Task requirements:
Set down exactly, from the records below, the line with "You are a computer-use agent. The" through the line with "Task: View the Today! highlight", and nothing else.

(Dataset entries)
Segment Open
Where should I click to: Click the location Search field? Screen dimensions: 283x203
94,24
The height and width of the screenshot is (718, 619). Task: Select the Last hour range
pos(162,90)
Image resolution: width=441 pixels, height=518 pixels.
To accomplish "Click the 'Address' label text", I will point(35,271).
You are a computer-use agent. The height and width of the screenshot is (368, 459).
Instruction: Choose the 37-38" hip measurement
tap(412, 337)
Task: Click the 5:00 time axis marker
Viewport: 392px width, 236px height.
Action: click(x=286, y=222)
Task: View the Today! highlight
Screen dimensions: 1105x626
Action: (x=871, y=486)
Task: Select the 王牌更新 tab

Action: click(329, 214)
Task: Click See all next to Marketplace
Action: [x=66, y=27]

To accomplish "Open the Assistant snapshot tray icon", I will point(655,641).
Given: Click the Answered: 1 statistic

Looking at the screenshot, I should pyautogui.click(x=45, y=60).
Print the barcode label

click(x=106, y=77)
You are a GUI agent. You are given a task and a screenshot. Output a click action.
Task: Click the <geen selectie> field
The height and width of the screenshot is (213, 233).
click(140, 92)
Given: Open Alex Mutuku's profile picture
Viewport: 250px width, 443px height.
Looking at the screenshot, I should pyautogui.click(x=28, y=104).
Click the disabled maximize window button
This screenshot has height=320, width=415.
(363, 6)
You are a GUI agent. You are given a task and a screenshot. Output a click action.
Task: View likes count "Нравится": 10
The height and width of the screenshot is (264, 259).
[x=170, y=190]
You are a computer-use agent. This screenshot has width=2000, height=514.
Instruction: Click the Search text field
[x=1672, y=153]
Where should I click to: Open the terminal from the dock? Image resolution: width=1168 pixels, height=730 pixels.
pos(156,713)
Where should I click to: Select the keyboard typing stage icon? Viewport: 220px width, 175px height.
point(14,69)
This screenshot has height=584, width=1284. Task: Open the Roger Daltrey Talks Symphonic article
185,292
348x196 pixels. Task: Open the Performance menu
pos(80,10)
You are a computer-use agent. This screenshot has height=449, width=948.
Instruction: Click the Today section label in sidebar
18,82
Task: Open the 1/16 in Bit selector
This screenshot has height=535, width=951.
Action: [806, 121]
Segment Closed
Answer area:
You are a computer-use agent. The height and width of the screenshot is (368, 459).
Instruction: Choose the 37-38" hip measurement
tap(412, 337)
Task: Click the 5:00 time axis marker
Viewport: 392px width, 236px height.
Action: click(x=286, y=222)
Task: View the Today! highlight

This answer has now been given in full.